Opinion

A Union Carbide employee told my mother, “These poor people would have died anyway”

A Bhopali, Farah Edwards Khan, who had witnessed the world's worst industrial disaster which killed more than 25000 people so far pens her experiences of the night and the fight for justice of the survivors. Khan, now based in the UK writes for eNewsroom

That night’s sleep came sweet. My cold feet touching hers I snuggled close to my mother. We drifted off to sleep but were woken by a loud knocking on our front door.

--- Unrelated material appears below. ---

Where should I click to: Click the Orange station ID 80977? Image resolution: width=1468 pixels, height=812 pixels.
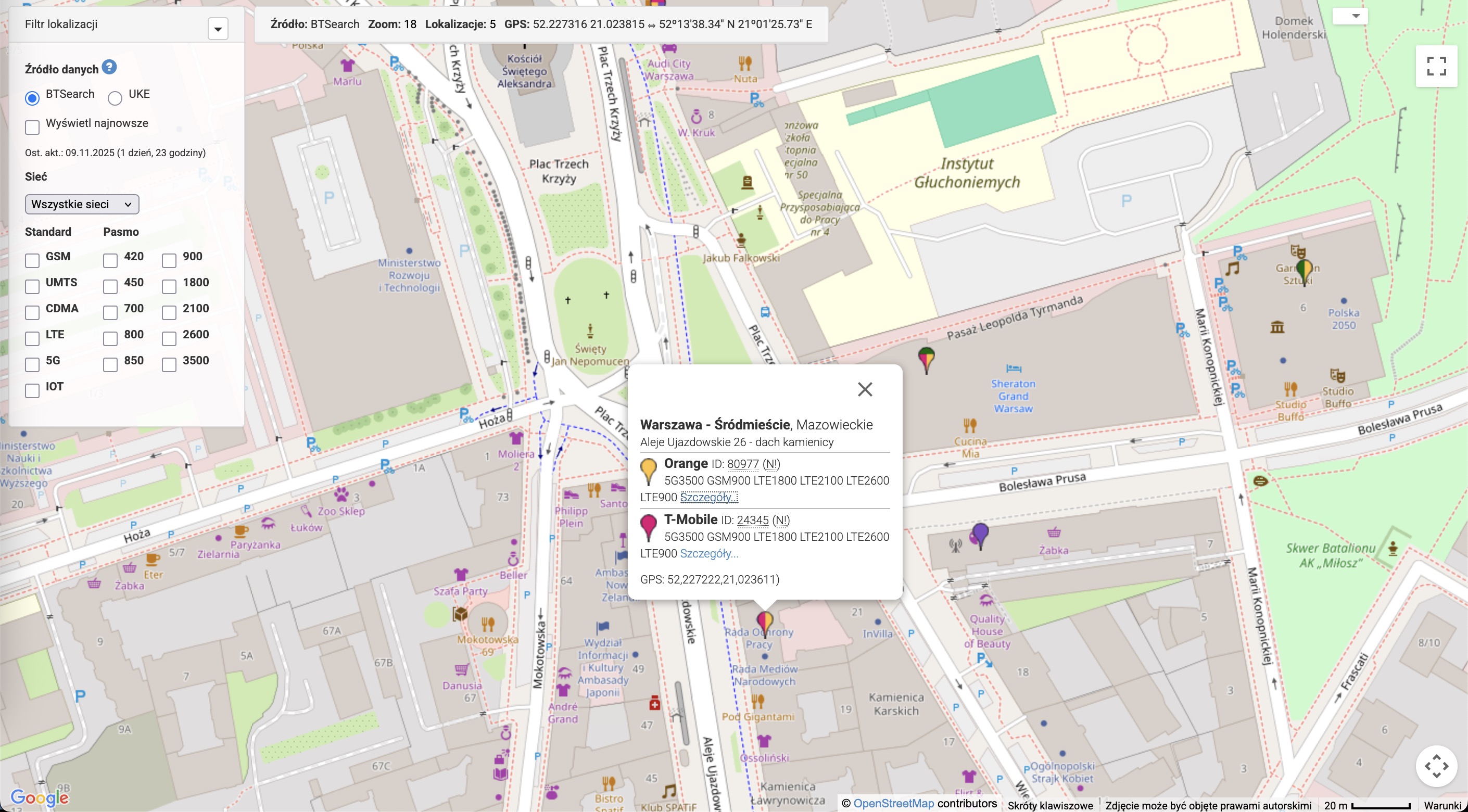click(742, 464)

My father walked over to the big brown door and unlocked it to find my cousin standing outside in his night-suit wearing Ray-ban sunglasses, which he pulled off to speak to my father, who asked him, “Kya Hua?” 

My cousin replied, “Gas Nikal Gayee hai, log mar rahee hai, Union Carbide se zehereeli gas nikel rahee hai.” “Accha!”, my father reacted. Dad being an Air Force man was combat-ready and immediately got into action. He shut the doors and window, and turned on the aircon – in December! – and covered me under the cotton wool-filled blanket, the one with gold branded stitched onto its surface. We all went back to sleep, oblivious to the facts of what was really happening out in the zone of a war nobody had declared.

An eerie silence of death swirled around the city as my father drove me to school, not knowing the magnitude of the disaster and not sensing that the catastrophic events of that day would change the course of my life’s experience forever.

bhopal gas tragedy survivors industrial disaster posters
Another poster prepared by bhopal.net

I was ten years old. As time went on I forgot about the disaster, until 1993 when a BBC documentary came with familiar faces and we were very excited as one of our family members had recorded a tape in London and bought it back for us especially. I was excited to see family friends in the documentary and paused it many times, rewinding to giggle at hearing a woman speaking in theeth Bhopali, something so rarely heard on film. Then I heard the woman explain why she was so angry about what had happened, how no one cared as the poor of Bhopal were displaced into unsegregated camps, with no privacy, and given meals as you would an animal, in packets, how the then government thought this will go down well with the poor, and what then struck me was that the Government forgets that poor people have dignity and courage. How could the government not understand the trauma that had engulfed people for no fault of theirs?

I was much older when, for a few years, I became involved in working alongside the Gas Survivors of Bhopal. What began as simple translation work for a book became immersive and overwhelming. One by one I learned of the individual, relentless, perversely unnecessary ways in which the survivors suffered the enduring consequences of that one night and I could not get my head around why it was that everyone with a duty of care seemed to have forgotten them. 

I remember Rassu Bhai, an oil seller who spent money he could not afford on painful, dangerous treatments from quacks in the desperate hope of being able to breathe a little better. Then there was Sohanlal, a peanut seller who wore chic, threadbare shirts, his days filled with trying to make a few rupees to buy medicines to get minor relief from the pains brought by the gas. There are so many stories from the Gas that it would take 500 volumes of 1001 nights just to tell them.

When I’d mention my encounters to my privileged kin some were dismissive. “Gas, gas, gas, it’s always the gas. The gas tragedy is over, why are you bringing it up now?” I can never forget Nawser Parikh, a family acquaintance who worked for Union Carbide, who told my mother that “These poor people would have died anyway”. 

I could not bear it that no one wanted to hear the stories I was trying to share. I was told instead that the Survivors were pretending, exaggerating, and blaming everything on the gas because they only wanted money. I had experienced the opposite. The people I knew would spend their last money they owned to help a neighbour in trouble, or just to make a guest feel welcome and special.

I kept working with others to help unveil the truth. The grave injustices that the people of Bhopal still faced as a direct result of a multinational corporation being built in the heart of their city, one welcomed with open arms as it promised profits and jobs. As losses grew, as safety deteriorated, its parents began to distance themselves, to push it away for fear of infection, much like we did to each other for those months when the pandemic first hit us.

Every anniversary I have watched over the years reporters gather for their annual reports. Before they begin to speak about Bhopal, some big wigs even ask for red carpets and to be garlanded at railway stations, I have worked with filmmakers who offered the Gas Survivors Rs 50 to run for their cameras, to get the big scene for their documentary. People come and go, they take their slice of Bhopali cake and carve a name for themselves, grab some acclaim and move on to their next project. 

But then there are the activists that have stayed, and fought, and lost and fought again, battle-weary but undaunted, standing with the Bhopal Gas Tragedy survivors in their longest struggle, determined to make a difference because of a promise they made in their hearts so many years ago to help them get justice, compensation, and some clean water.

Farah Edwards Khan

is a teacher of creating writing and works with black and brown communities of her city, making their voices heard.